Recently we have received many emails regarding ovarian cysts.
If you have a diagnostic ultrasound and a clear fluid cyst is discovered, chances
are there is little to worry about. Women produce cysts monthly as part of
the regular menstrual cycle…the clear fluid cysts, known as functional cysts,
usually contain the egg that is released for conception. These cysts will rupture,
release the egg and often disappear. Of more concern are the cysts that appear septated, complex or blood filled. These require follow-up and may need surgery to be removed.
Many physicians currently advocate hysterectomy as the best form of treatment for
endometriosis. I disagree. Once endometrial cells have implanted within the pelvis,
removing the uterus has no effect on the current condition. Implants need to be destroyed to reduce pain and
cramping…..as long as the patient still has her ovaries, monthly flow of estrogen will fuel
the spread of the existing pelvic implants. Diagnosing and some treatment can be performed via a minimally invasive laparoscope that puts a camera in the abdomen near the belly button. This technique can be effective for treating early stages of Endo. Unfortunately, my practice often sees women with much more severe and advanced cases and the scope has too limited a field of view. An open surgery allows the entire abdomen and pelvis to be examined with laser treatment of all areas, not just those limited with the scope. The best course of treatment in advanced stages is an open surgery, not laparoscopy, with aggressive laser therapy.
Fibroids,also known as myomas or leiomyomas, are noncancerous tumors of the uterus. They are strictly found in and around the uterus, nowhere else in the pelvis. There are several common types based on location: Pedunculated, Subserosal, Submucosal and Intramural. Pedunculated tumors are attached to the uterus with a stalk and free float in the abdomen or the endometrial cavity. They are not within the muscle of the uterus. Subserosal are those tumors just beneath the outer surface of the uterus. Submucosal are tumors deep within the muscular layer of the uterus and often are adjacent to and impinge on the endometrial lining. Finally, Intramural myomas are found deep within any area of the uterine muscle. All can be successfully removed with our surgery.
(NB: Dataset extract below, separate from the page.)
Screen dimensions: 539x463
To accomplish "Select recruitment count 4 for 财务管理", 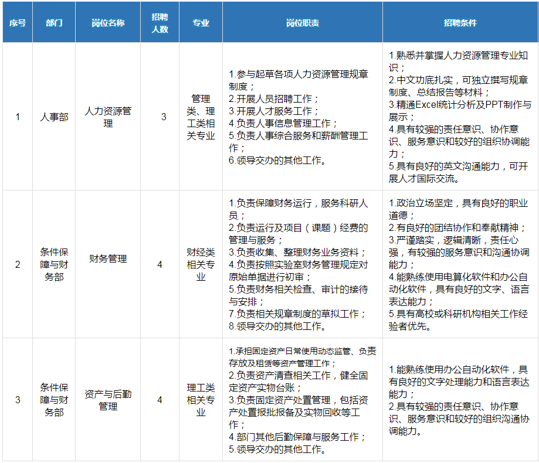I will click(160, 264).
In my opinion, Hysterectomy, the removal of the uterus, is one of the most overrated surgical procedures in this country. Statistics indicate that we perform over 650,000 annually and 80% of those are for non-cancerous conditions like fibroids, adenomyosis and endometriosis. Many doctors will recommend hysterectomy simply to relieve monthly symptoms: heavy bleeding, pelvic pain, and abdominal bloating and discomfort, without giving consideration to post surgical long term irreversible side effects. Hysterectomy is mandatory for cancer and in some women for Stage 4 uterine prolapse, however we never advocate hysterectomy for benign diseases like fibroid tumors, also known as myomas and leiomyomas. The uterus has many functions and should be considered worth saving for long term health benefits….dont remove it unless you have to!